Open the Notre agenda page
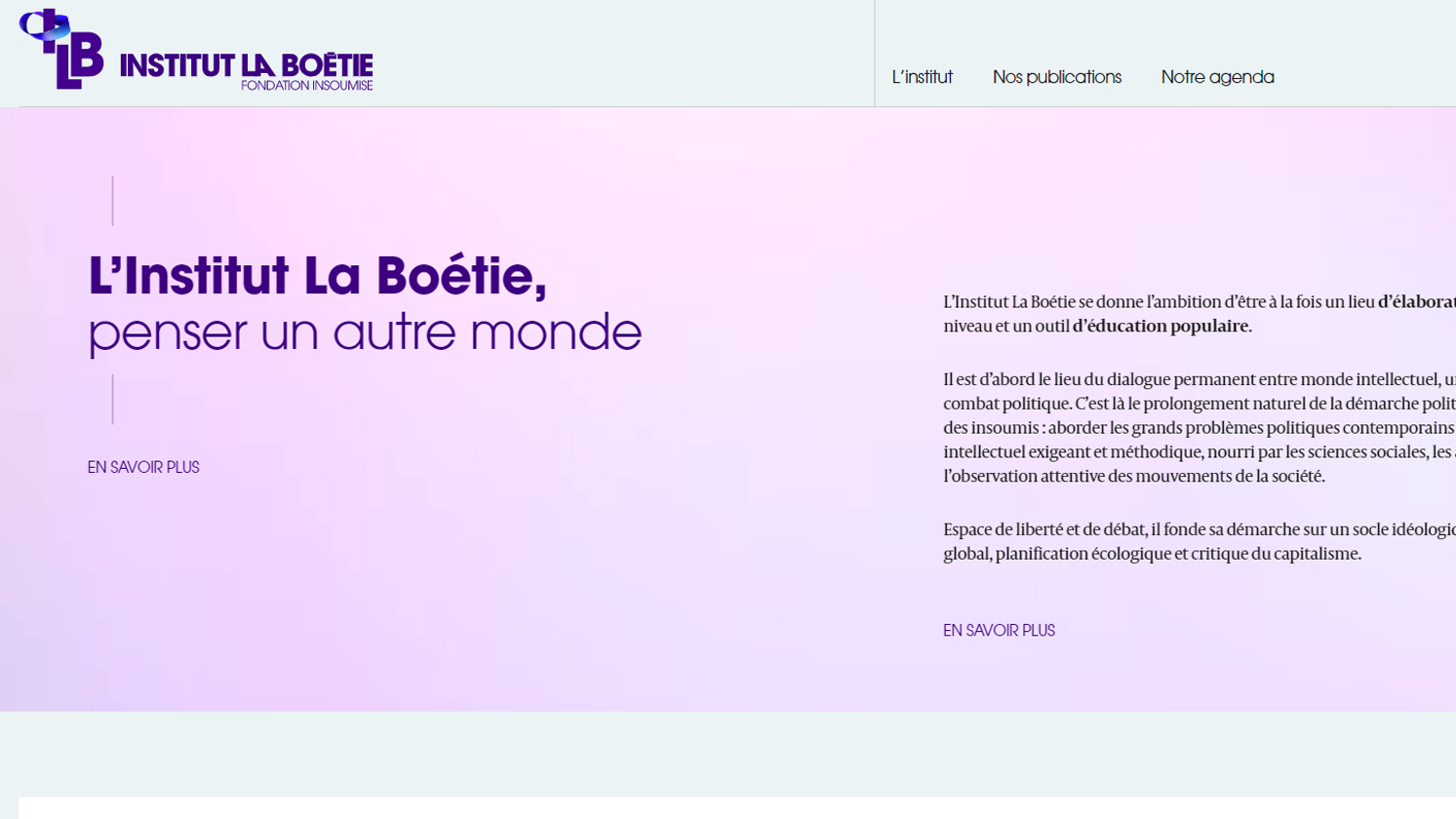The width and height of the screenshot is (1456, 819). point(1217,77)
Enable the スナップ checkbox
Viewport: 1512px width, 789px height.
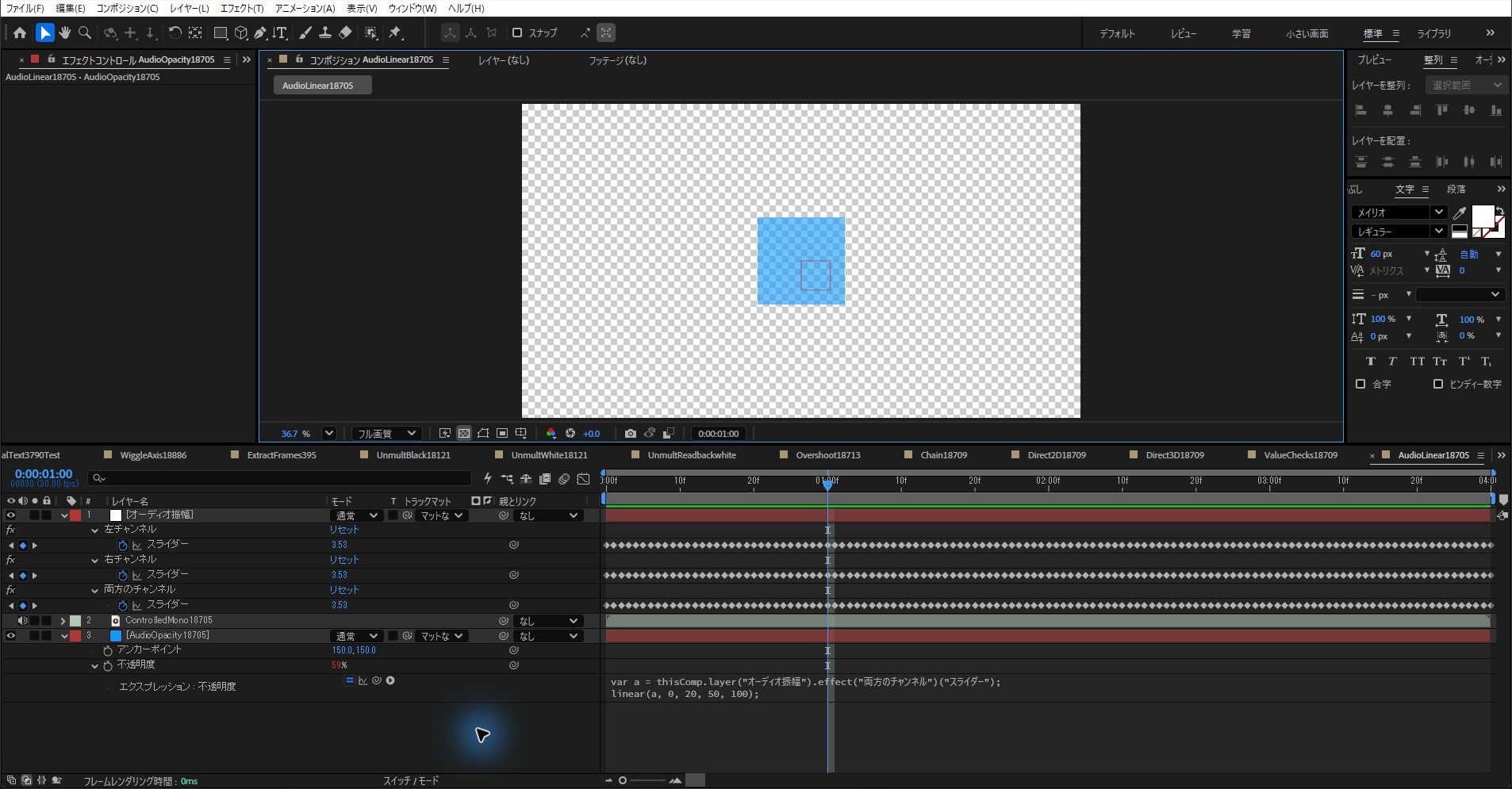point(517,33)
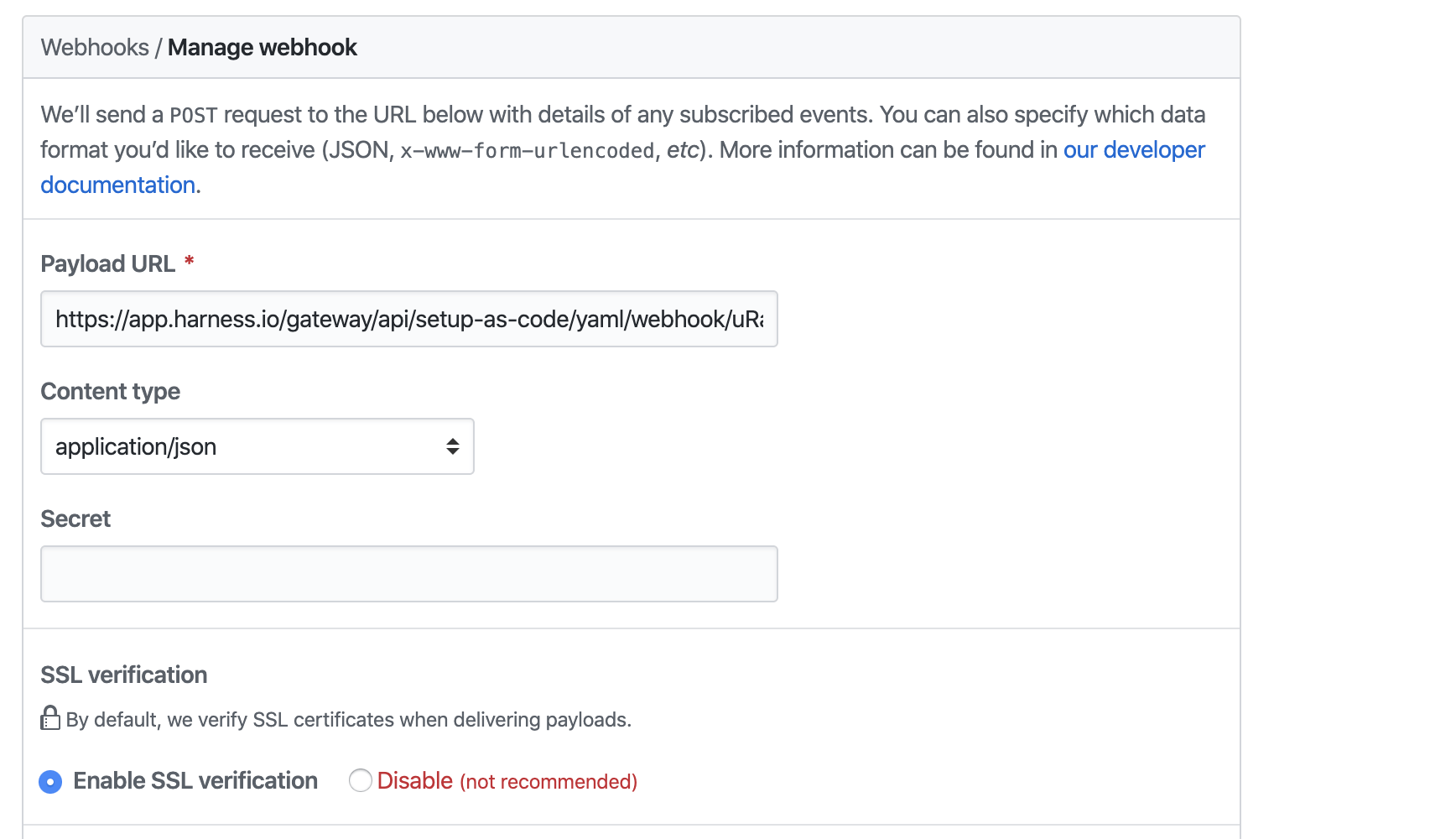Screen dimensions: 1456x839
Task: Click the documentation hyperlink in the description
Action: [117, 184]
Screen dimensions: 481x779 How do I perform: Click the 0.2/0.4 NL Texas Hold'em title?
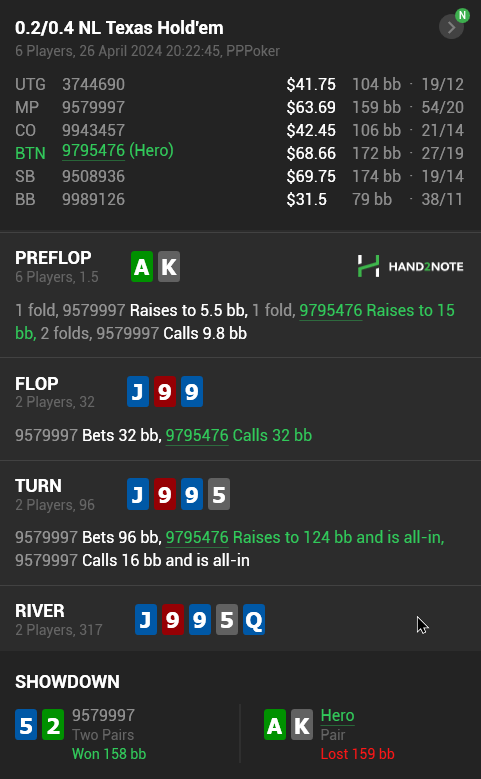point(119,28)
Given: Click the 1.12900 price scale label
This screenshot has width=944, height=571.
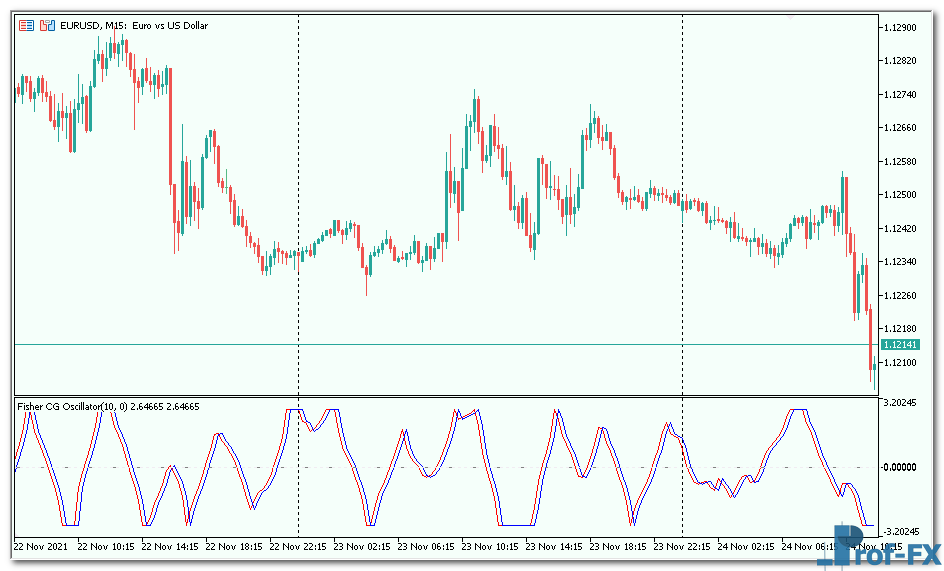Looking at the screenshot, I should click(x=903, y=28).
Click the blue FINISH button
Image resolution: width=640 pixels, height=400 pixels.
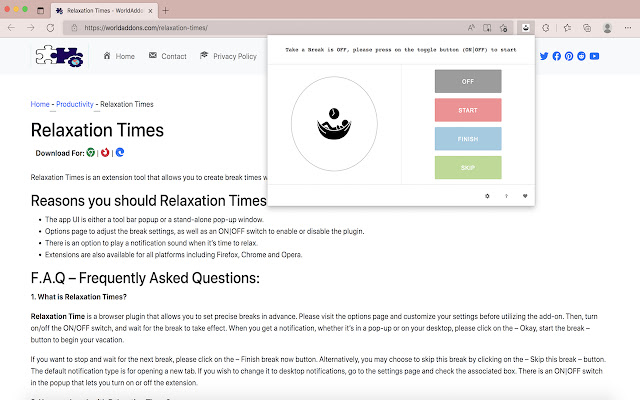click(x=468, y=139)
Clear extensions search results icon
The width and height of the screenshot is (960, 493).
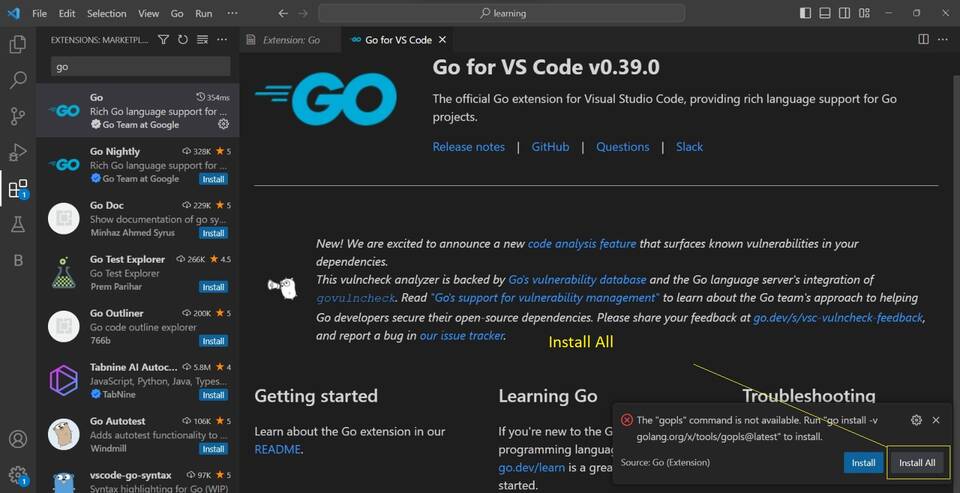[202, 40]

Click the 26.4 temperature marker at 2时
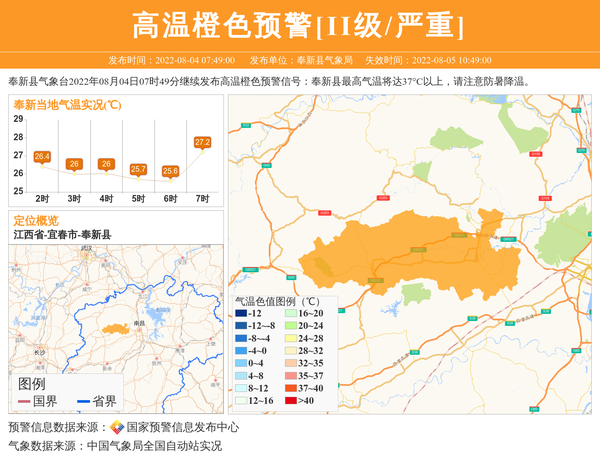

_ _ _ _ _ _ _

Take the lines from the start of the entries through the line containing "Given: Click the 1.12900 price scale label" and set them down exactly, leaving out every picture.

Open the Notre agenda page
The width and height of the screenshot is (1456, 819). point(1217,77)
Enable the スナップ checkbox
Viewport: 1512px width, 789px height.
point(517,33)
Screen dimensions: 1456x839
Task: Click the documentation hyperlink in the description
Action: [117, 184]
Screen dimensions: 481x779 How do I perform: Click the 0.2/0.4 NL Texas Hold'em title?
point(119,28)
Given: Click the 1.12900 price scale label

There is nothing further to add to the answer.